Engineering News

Biopolymers - A Bridge to Zero-Waste Communities
Wednesday February 22, 1:17 pm ET

SAN FRANCISCO--(BUSINESS WIRE)--Feb. 22, 2006--The introduction of biopolymers, combined with a growing infrastructure for composting them, may reduce the estimated 94 percent(a) of all plastic consumer products that currently end up in local disposal facilities in the U.S.

One of the potential breakthrough materials for helping achieve this goal is NatureWorks® PLA, the first commercially available polymer made from a 100-percent annually renewable resource - field corn. The resin is being used in a wide range of consumer packaging applications and is one of only half a dozen materials in the U.S. to carry the "compostable" logo certifying it will biodegrade and compost satisfactorily in active commercially managed compost facilities, which are being introduced throughout the U.S.
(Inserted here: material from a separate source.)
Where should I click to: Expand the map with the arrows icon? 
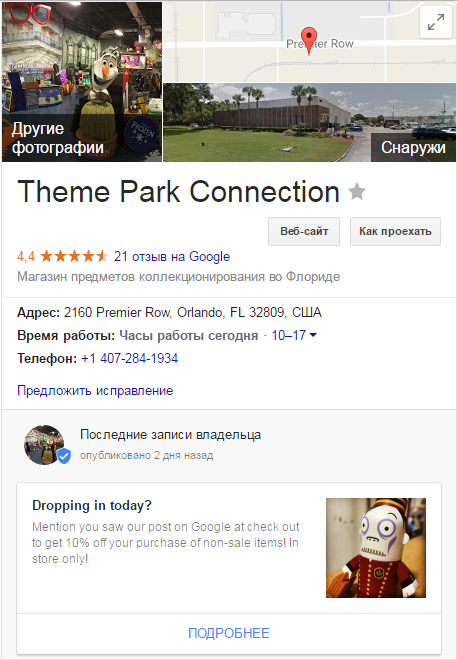click(x=436, y=23)
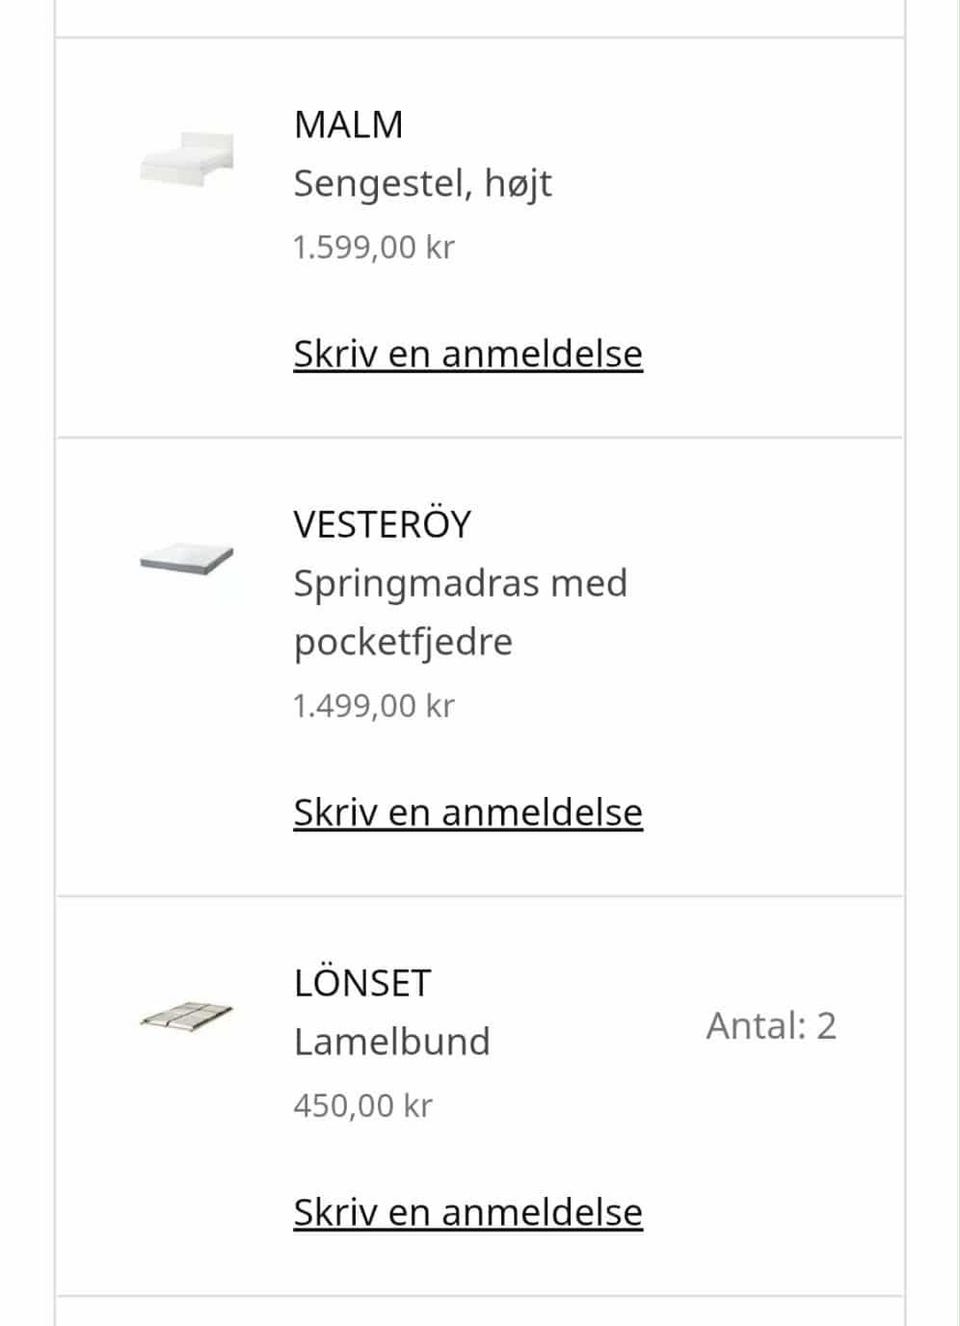Click the VESTERÖY mattress thumbnail image
Viewport: 960px width, 1326px height.
tap(187, 558)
Because new plastics entering the waste stream have the potential to impact existing recycling programs, NatureWorks LLC, the company manufacturing NatureWorks PLA, has worked with Future 500, a non-profit research and technical assistance organization, to engage practitioners in developing short-term and long-term solutions to handling the PLA material.
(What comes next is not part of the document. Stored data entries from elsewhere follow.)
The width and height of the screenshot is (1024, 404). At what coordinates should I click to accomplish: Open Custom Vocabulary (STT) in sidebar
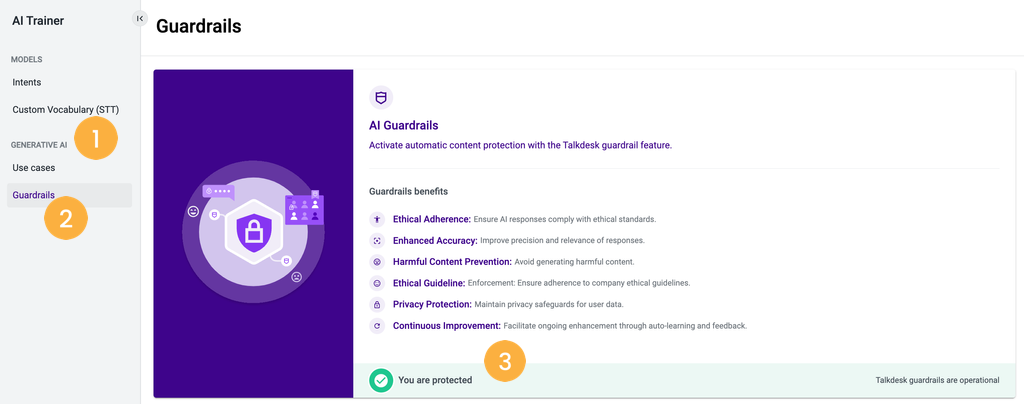pyautogui.click(x=65, y=109)
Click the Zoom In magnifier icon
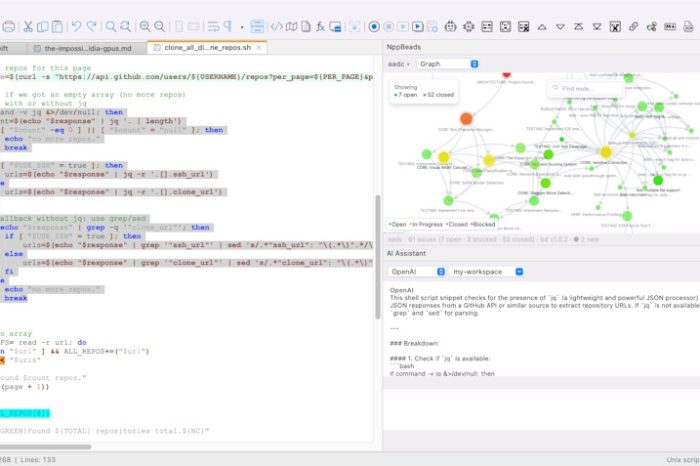Image resolution: width=700 pixels, height=466 pixels. (x=145, y=26)
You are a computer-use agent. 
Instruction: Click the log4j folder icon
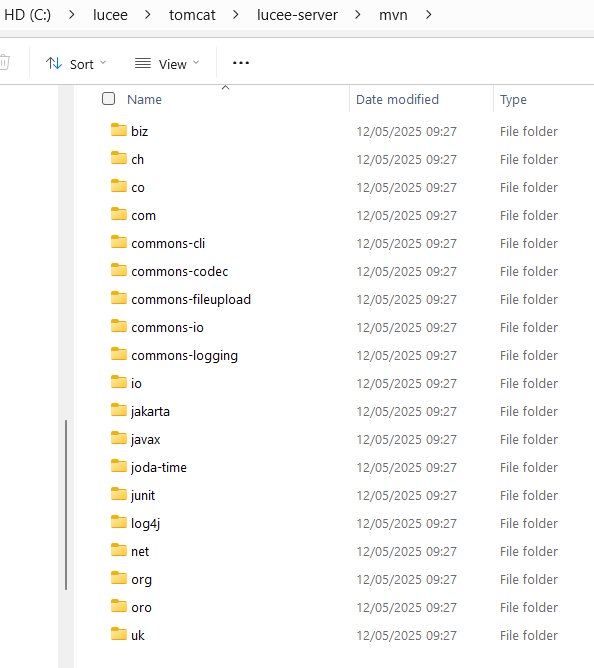tap(118, 522)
Programs to understand the practical dynamics of market introduction are underway with two prominent recycling programs to demonstrate how this new product can be managed locally, kept out of the waste stream, and introduced without contaminating the recycling stream. This includes working with the City of San Francisco's recycling program and Eco-Cycle, Inc., a mission-based grassroots recycling program that serves Boulder, Colo.

"Eco-Cycle encourages everyone to support the growth of a new, cleaner industry called 'bioplastics,'" said Eric Lombardi, CEO of Eco-Cycle. "The technology of using 100-percent compostable materials for products and packaging has been improving every year; and the compost industry across the nation is helping to create the new community recovery systems needed to keep this material out of landfills and incineration. There are significant challenges to keeping bioplastic bottles out of the landfills, but we feel NatureWorks is sincere in its efforts to create new solutions to those challenges. The recycling industry has a successful history of dealing with new materials and now we all need to come together and help make the compostable alternative a true solution to landfill capacity problems at a local level."
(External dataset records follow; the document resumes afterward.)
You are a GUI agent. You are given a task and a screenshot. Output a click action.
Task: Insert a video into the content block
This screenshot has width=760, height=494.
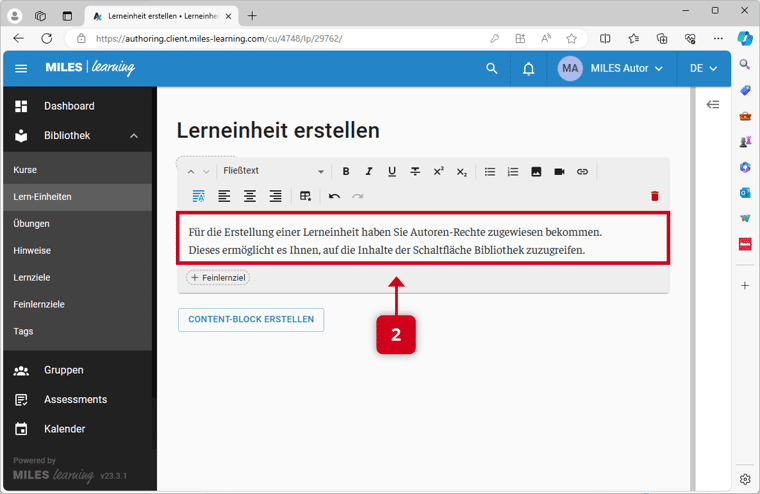click(559, 172)
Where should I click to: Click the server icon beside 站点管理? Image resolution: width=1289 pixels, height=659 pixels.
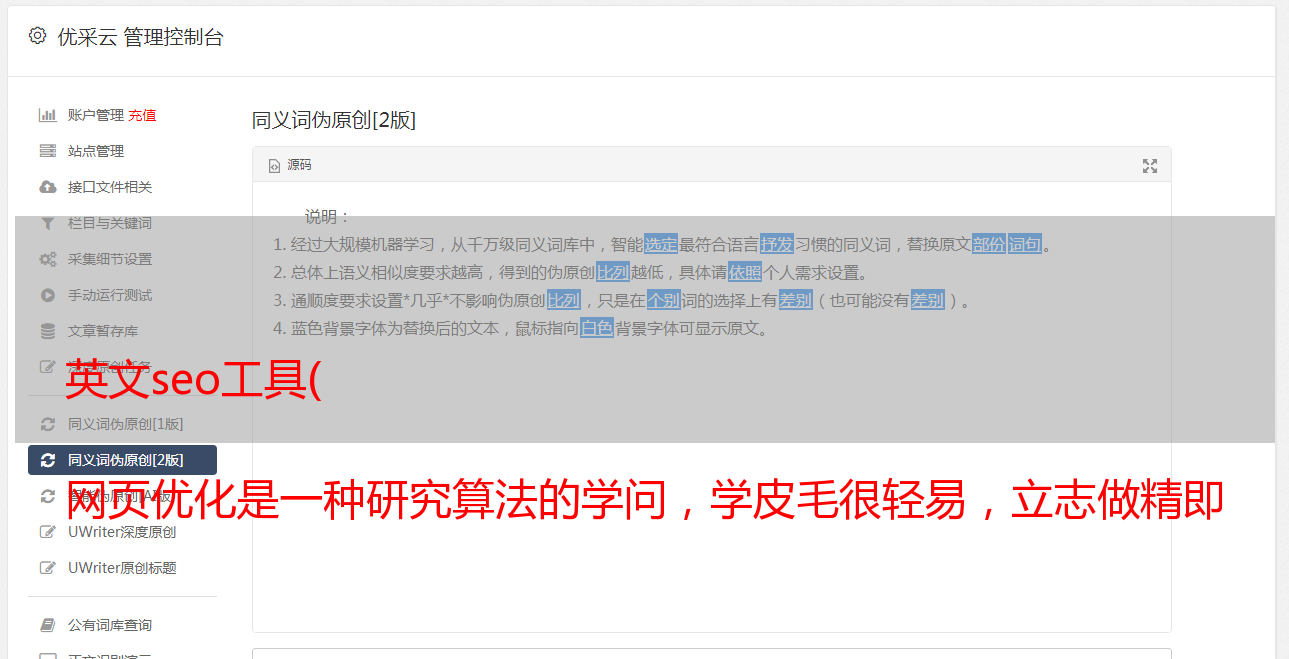(47, 151)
The Washington, D.C.-based Institute for Local Self-Reliance (ILSR) has also been part of the stakeholder process facilitated by Future 500. ILSR's broad interests are in the development of 'sustainable plastic' products as part of its Carbohydrate Economy program, in which bioproducts and biofuels made from plant matter replace fossil-fuel-based products.

"Biopolymers will play a critical role in the future zero-waste economy," said Neil Seldman, president of ILSR. "ILSR supports the bioproducts industry as it moves from infancy to commercial reality. We applaud the research NatureWorks is undertaking to keep its product out of disposal facilities in a way that complements local recycling and composting initiatives. Composting bioproducts locally creates a closed loop within the local economy and environment."

NatureWorks has taken decisive steps in stakeholder engagement and is the first company to actively work with industry groups in anticipation of market demand. In August 2005, NatureWorks LLC announced its buy-back program for bottles at the National Recycling Convention held in Minneapolis, Minn. Through the buy-back program, NatureWorks will buy post-consumer PLA bottles that have been sorted into distinct PLA bales meeting a predefined specification and resulting in truckload quantities (40,000 lbs.). The company will buy these bales at an agreed-upon price and route them to an appropriate end-of-life solution and/or post-consumer use based on geography of collection and prevailing market economics. This program allows a bridge to the development of a commercially viable post-consumer PLA market.

"Public comment and support as well as the time and work commitment to collaborate with us is deeply appreciated," remarked Dennis McGrew, president and CEO for NatureWorks LLC. "All the employees at NatureWorks are honored to have gained the respect of groups such as Eco-Cycle and ISLR. As a company we are committed to listening to our customers, consumers and community groups as we move from research to retail reality. As the biopolymer industry leader NatureWorks is dedicated to responsible growth and adoption--whether it is with a major brandowner or a small retailer - in North America, Asia, Europe or many other places around the world."

About Future 500

Uniquely qualified to conduct the 360 process, Future 500 forges links between corporations and stakeholders to advance global citizenship. With a staff of executives from both the corporate and NGO sectors, we are leaders in stakeholder engagement, pioneering the tools, strategies and processes that help disparate parties identify common ground, address society's critical problems, and effect lasting, positive change. Future 500 is based in San Francisco and Tokyo, with affiliates in China and Seattle.